Она тихо вскрикнула и бросилась к нему в объятья. Совершенно неосознанно он произнес то, что было ей необходимей всего на свете. Счастливая, она бормотала ему на ухо, склонив голову в ее привычной манере:
– Я любить тебя сегодня ночь. Я любить тебя, как… как…
– Прекрасно, но позже. О'кей? – Он оттолкнул ее от себя, на что понадобились все его силы. – А теперь засунь эти штуки обратно, пока кто-нибудь не разбил об них нос.
– Мы едем в Акапулько на уикенд, та?
– Нет. Позже идем в постель. Теперь идем на вечеринку. Полезай назад, я застегну. – Пол грубо повернул ее и не смог удержаться от того, чтобы не шлепнуть ее по заднице. У него было ощущение, что он шлепает затянутого в материю кита.
– Ай, – вскрикнула она и улыбнулась. – Мне нрафится, когда ты бьешь меня. В Швеции мушчины всекта бьют меня. Стесь нет. Я тебе не там стачи.

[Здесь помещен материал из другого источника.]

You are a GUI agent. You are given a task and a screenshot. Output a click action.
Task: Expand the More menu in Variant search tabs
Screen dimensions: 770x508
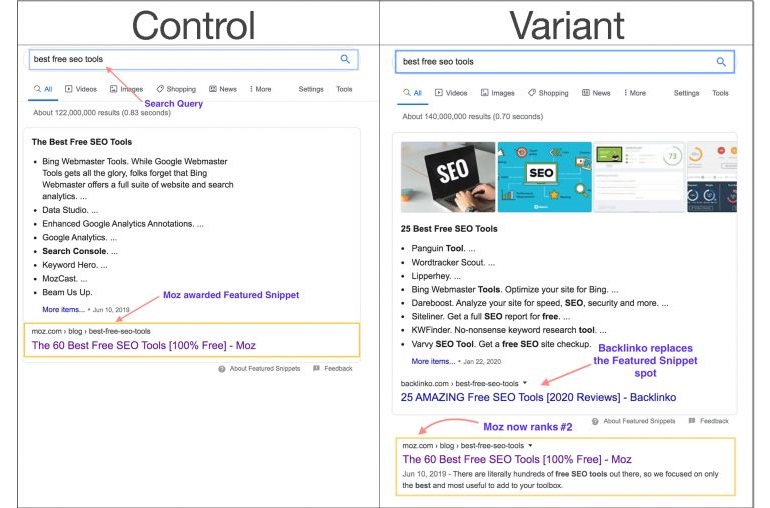(632, 93)
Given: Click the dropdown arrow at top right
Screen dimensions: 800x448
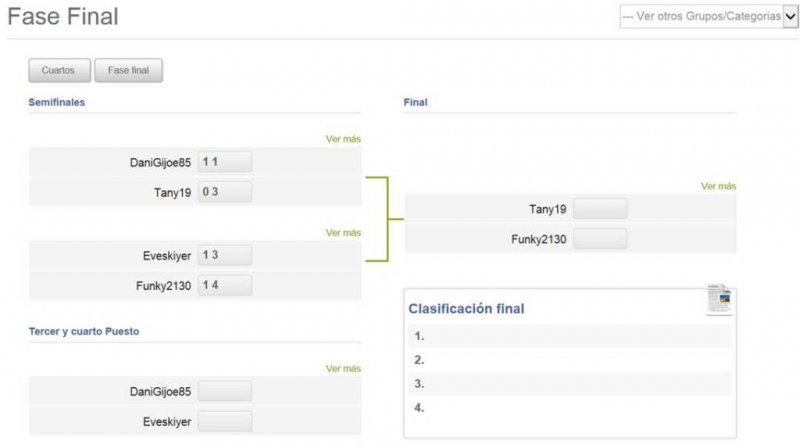Looking at the screenshot, I should coord(790,16).

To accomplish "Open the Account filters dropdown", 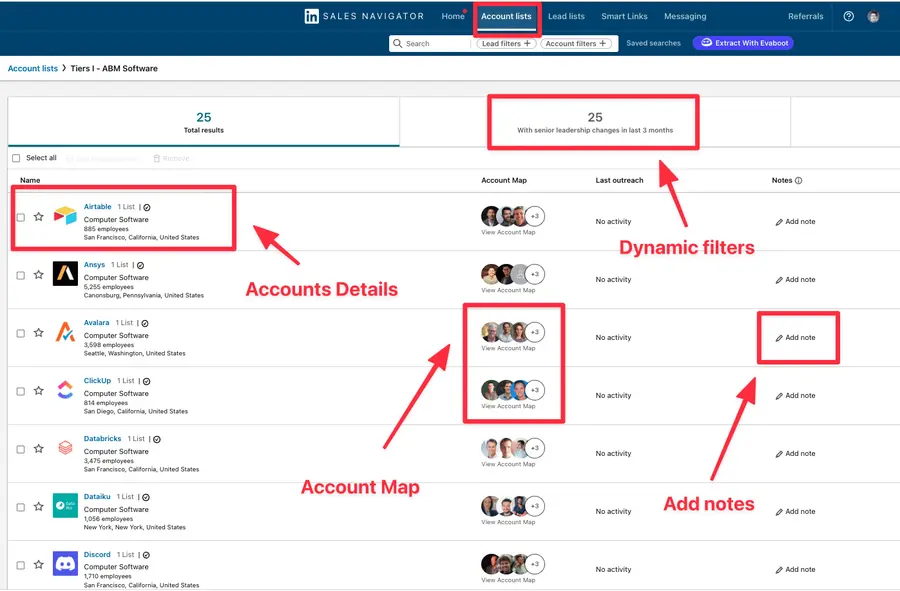I will coord(576,43).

– И на том спасибо, – пробормотал Пол, подталкивая ее в сторону веселящейся компании.
Глава 3
Вечеринка, впрочем, как и все вечеринки Консуэлы, была прекрасно продумана. Главная игровая площадка, Champs de Mars, [12] располагалась на центральной террасе, площадью в добрых пол-акра, выложенной плитами в форме туза бубен. На внешнем ее крае располагался ярко освещенный плавательный бассейн, одну стену которого образовывал пологий склон. Остальные же три стены были из стекла, так что будь вы рыбой и плавали в нем, то видели бы размытые краски и неясные очертания сельской местности днем и смутные огни ночью. Как заметил один из гостей, утопиться в таком бассейне – не самоубийство, а прекрасное путешествие.
12
Марсово поле (фр.)
В углу игровой площадки, между домом и плавательным бассейном, слаженно наигрывал небольшой мексиканский оркестр. Рядом с ним именно там, где надо, стоял бар, в котором предлагали только текилу [13] с лимоном и солью, а-ля Маргарита и попросту в стаканах, чьи влажные края обмакнули в соль. С нескончаемой брезгливостью бой-японец за стойкой извлекал огромных жирных гусениц, лежащих на дне каждой бутылки, и передавал их по одной толстяку флейтисту, который с мрачным видом поглощал их, а потом продолжал дудеть.
13
Мексиканская водка.
На противоположной стороне террасы обосновались испанские цыгане с серьезными лицами. Молоденькая девушка с напомаженными, прилепленными к щекам локонами и кустами растительности под мышками, лихо отбивала такт подкованными каблучками по гулкому настилу. Время от времени она вертелась юлой, выставляя напоказ пару крепких ляжек, облаченных в белье не первой свежести. Тотчас же к ней с возгласом «Оле!» присоединялся молодой человек с лицом мартышки и мрачный, как подмастерье гробовщика. Они обливались кока-колой, к которой привыкли в своей родной Малаге и которая (как они все считали) была много хуже того пойла, что они потребляли дома.
Цыгане и их повадки приводили в ярость тореадоров Консуэлы – ведь они были мексиканцами, а посему всякие там испанцы им и в подметки не годились. И они гордо отвернулись от исполнителей фламенко и присоединились к танцующему трио из молодых блондинов, которые прибыли из Сан-Франциско этим утром на самолете Консуэлы. Так как гости из Сан-Франциско благоговели перед тореадорами и наивно полагали, что фламенко и искусство боя быков каким-то образом дополняют друг друга, то для них было полной неожиданностью узнать, что цыгане считали мексиканцев дикарями, а те, в свою очередь, смотрели на цыган, как на испанских грязных дегенератов и поголовных гомосексуалистов. Их женщин они величали шлюхами, от одного взгляда на которых можно заболеть гонореей.